#### [Задания к выполнению]
1: Когда, согласно воспоминаниям о двоюродном брате Юре, он участвовал в лыжных соревнованиях войск московского гарнизона?
2: Продолжите воспоминания о двоюродном брате Юре, начиная сразу после последнего приведенного предложения.

#### [Исходный текст]
Страшная участь эта не обошла и мою семью. У меня был горячо любимый двоюродный брат Юра, ласковый, тихий, на три года младше меня. Мы росли вместе и были очень привязаны друг к другу. Он попал в амию раньше меня %u2022 сразу же по окончании средней школы, еще летом 1939 года. Служил он в дивизии, дислоцированной неподалеку от Москвы. Мы переписывались, а когда я несколько раз получал командировочные предписания в Москву, то сразу же после отметки в военной комендатуре ездил к нему в дивизию на свидание. До демобилизации ему оставалось совсем немного. В марте 1941 года он принимал участие в лыжных соревнованиях войск московского гарнизона. Лыжник он был отменный. Шедший сзади него ротный командир потребовал, чтобы Юра освободил ему лыжню. Он отказался. Тогда вечером, уже в казарме, ротный командир дал ему пощечину. Все перенес Юра: муштру, издевательства, тяжелые походы, ужас финской войны, во время которой он отморозил руку, а этого не перенес. Он пошел в Ленинскую комнату — единственную, где можно было уединиться, написал три записки. Одну — родителям: «простите за доставленные неприятности. Эта — последняя.» Другую — своей невесте, а третью — мне: «Ты должен понять и запомнить».
Потом он снял сапог, размотал портянку, большой палец ноги положил на спусковой крючок винтовки, сунул дуло в рот и выстрелил.

#### [Записанные данные]
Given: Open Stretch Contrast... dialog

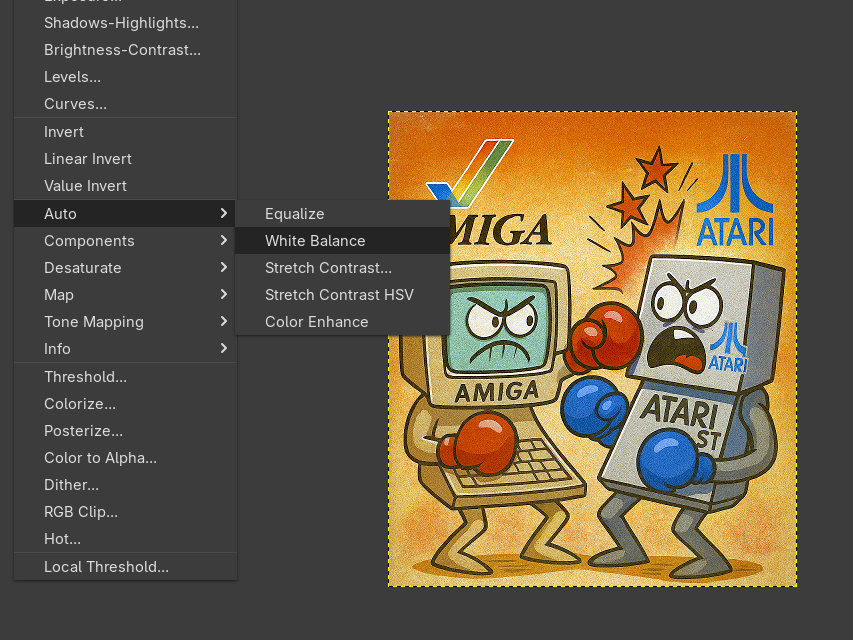Looking at the screenshot, I should 328,268.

#### [Ответы]
1: В марте 1941 года.

2:
Как раз в этот день я прибыл по командировочному предписанию в Москву. Хотел тут же после отметки поехать к брату, но так устал, так саднило все тело от вшей, что решил: приму ванну, отдохну, мама горячим утюгом передавит вшей, а завтра с утра — к Юре. Если бы я наплевал на усталость и вшей и тут же поехал к нему, то он, возможно, остался бы жив. Но я не поехал, я не поехал…
Ты просишь меня понять и запомнить, брат. Я понял и запомнил. И я рассчитаюсь с ними. Конечно, не их методами. То, что я сейчас пишу — ведь это и есть часть расплаты…
В нашей роте мордобой прекратился задолго до того приказа, но служба все равно была непомерно тяжелой, главным образом из-за ее неправедности и полного идиотизма. О том, что могут убить партизаны, как-то не думал никто, а о ранении даже мечтали вырваться из казармы, не участвовать в боях с партизанами, отлежаться в медсанбате, где и вшей выведут и хоть на время более или менее подкормят.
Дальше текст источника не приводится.